Where the company is seeking to deploy a Tier 2 sponsored employee to a different office or site within the UK but in the same role, HR managers may need to update the Home Office via the Sponsor Management System (SMS) within 10 working days.
Changes to the Business
It is not uncommon for companies within the oil and gas sector to merge or experience changes to its’ structure. Where there is a significant change to the business, such as a merger or takeover and the company employs overseas, non-EU staff under Tier 2, HR managers will need to report the change to the Home Office. According to the Home Office’s Tier 2 and 5 Points Based System Guidance for Sponsorship of April 2015, such changes must be reported to the Home Office within 20 working days of the change.
If the company, in such circumstances, accepts overseas staff whose employment is being transferred under the Transfer of Undertakings (Protection of Employment) Regulations 2006 (TUPE), HR managers will need to inform the business of its sponsorship obligations. Where a business does not have a UK sponsor licence to sponsor overseas staff, they will need to make a sponsor licence application to secure one, something which DavidsonMorris can assist with.
We have found that the earlier clients discuss the merger or takeover with us, the easier it is for us to resolve the possible impact the companies’ immigration compliance obligations as the immigration requirements are often less than straightforward.
Change of Conditions and Redundancies
As part of the restructuring, companies may seek to offer employees amended terms and conditions or even a new role, allowing the business to retain key staff at reduced cost to the business. Nevertheless, HR managers will need to be aware of any possible compliance issues that this may have on Tier 2 sponsored employees.
Tier 2 staff that are offered a new role within the business which falls within the same (SOC) code as quoted in the Certificate of Sponsorship do not need to make a new visa application to the Home Office, subject the salary requirements being met. A new application may need to be made where the Tier 2 staff’s role fell under the Shortage Occupation List and they are moving outside of the SOC code to a role that no longer falls within that list.
Further, a change of salary from the level detailed in the Certificate of Sponsorship, other than incremental annual increases or bonuses will need to be reported to the Home Office. Again, HR managers must ensure that the salary meets the minimum Home Office salary requirements.
In matters concerning redundancies or termination of a Tier 2 sponsored employee’s employment contract, HR manager must update SMS within 10 working days of the change where the employee’s departure is earlier than the end date stated on the Certificate of Sponsorship. HR managers will also need to provide details of the Tier 2 employee’s new sponsor if they have one.

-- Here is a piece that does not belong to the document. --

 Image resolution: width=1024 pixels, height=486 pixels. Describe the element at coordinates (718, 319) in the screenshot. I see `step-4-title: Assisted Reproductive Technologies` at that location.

Different overseas locations will have similar reporting and compliance issues – speak to DavidsonMorris to find out more.

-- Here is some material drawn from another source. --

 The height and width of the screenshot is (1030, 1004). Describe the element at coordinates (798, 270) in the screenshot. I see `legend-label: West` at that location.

Lower oil prices and reduced production is having a significant impact on the UK and global oil and gas and subsea sector. This is leading to companies, including our clients, to assess and make far reaching strategic decisions that impact upon its employees. Transferring UK staff overseas and foreign staff to other locations can help companies to fill skills gaps in key projects and retain staff.
Immigration visa options will need to be assessed. However, within the UK and elsewhere, compliance with immigration laws will be crucial where there is a change to the company’s structure or non EU employee’s terms and conditions.